Desde el coche de José Luis Escamilla, reportero de nota policiaca para Notisistema, se escucha la frecuencia de radio de la Policía estatal. Escamilla ha aprendido, como todos los periodistas de sucesos de la capital jalisciense, a descifrar los códigos policiales que alertan del rostro cruel de esta ciudad. 11.54 horas del miércoles 17 de febrero: “57-13 en Gigantes y Doctor Pérez Arce”, un hombre lesionado por arma de fuego. “Un 97”, están pidiendo una ambulancia, está grave. Un 69 es un muerto y un 39-93, es un “objeto sospechoso”. “Siempre son cuerpos embolsados o encobijados”, explica Escamilla.
El reportero cuenta que no es que haya más trabajo ahora que antes, los muertos no se dejan de amontonar desde hace al menos cuatro años, que comenzó la guerra intestina entre los cárteles locales: “Lo que sorprende es que no suceda nada”, apunta. Ahí se encuentra una de las ciudades más importantes del país, ante la impunidad casi absoluta de sus crímenes.
A las 9.46 horas del miércoles 17 de febrero la policía alertaba por radio de un bulto sospechoso. “Masculino.
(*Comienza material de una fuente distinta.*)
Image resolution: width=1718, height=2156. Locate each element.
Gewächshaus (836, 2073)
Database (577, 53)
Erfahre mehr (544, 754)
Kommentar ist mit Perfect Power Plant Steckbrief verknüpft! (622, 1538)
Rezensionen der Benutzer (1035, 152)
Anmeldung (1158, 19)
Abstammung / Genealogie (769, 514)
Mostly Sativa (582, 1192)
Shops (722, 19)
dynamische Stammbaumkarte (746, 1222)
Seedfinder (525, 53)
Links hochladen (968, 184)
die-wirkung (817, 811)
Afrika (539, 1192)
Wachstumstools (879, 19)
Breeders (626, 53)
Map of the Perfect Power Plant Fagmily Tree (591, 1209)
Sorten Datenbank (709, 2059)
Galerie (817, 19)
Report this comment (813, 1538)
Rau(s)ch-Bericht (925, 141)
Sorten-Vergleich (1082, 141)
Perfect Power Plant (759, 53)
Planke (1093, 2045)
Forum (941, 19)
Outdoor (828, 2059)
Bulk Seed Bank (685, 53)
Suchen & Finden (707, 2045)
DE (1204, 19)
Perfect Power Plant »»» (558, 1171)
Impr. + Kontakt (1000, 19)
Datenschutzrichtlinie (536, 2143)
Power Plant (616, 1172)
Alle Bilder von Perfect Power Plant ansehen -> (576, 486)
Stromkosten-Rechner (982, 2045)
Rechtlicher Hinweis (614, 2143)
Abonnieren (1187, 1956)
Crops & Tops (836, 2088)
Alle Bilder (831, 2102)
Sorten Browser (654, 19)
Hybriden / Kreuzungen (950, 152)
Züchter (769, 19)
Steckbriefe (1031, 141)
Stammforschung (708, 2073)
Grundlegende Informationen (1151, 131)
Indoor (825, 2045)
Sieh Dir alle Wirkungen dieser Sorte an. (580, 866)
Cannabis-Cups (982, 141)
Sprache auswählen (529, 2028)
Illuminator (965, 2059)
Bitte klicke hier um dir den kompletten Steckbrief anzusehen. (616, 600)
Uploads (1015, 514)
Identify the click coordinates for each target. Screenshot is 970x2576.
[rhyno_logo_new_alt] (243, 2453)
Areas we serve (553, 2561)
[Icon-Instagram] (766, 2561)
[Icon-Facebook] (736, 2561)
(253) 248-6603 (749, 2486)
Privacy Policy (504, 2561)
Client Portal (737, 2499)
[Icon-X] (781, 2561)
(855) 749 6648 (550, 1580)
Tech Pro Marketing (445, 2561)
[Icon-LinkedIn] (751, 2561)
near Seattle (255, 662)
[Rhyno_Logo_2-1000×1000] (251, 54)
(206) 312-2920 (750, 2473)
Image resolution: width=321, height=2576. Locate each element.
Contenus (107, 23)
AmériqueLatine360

Atado de pies y manos, cubierto con una bolsa de plástico de la cabeza a la cintura”. Ahí estaba, en la carretera a Saltillo, a unos minutos del club de golf. Si los criminales hubieran querido al menos ocultar el cadáver solo tenían que haberlo empujado unos metros hacia un barranco rocoso rumbo a la sierra.
Pero el cuerpo de las manos grises y enormes yacía visible en la cuneta. Solo un día antes y en esa misma curva, fueron encontrados ahí otros dos cuerpos: un hombre torturado y embolsado, y otro que agonizaba con un balazo en el cráneo. Ni siquiera los asesinos tuvieron que pensar en otra ubicación. Cualquier rincón de la zona metropolitana de Guadalajara es segura para ellos.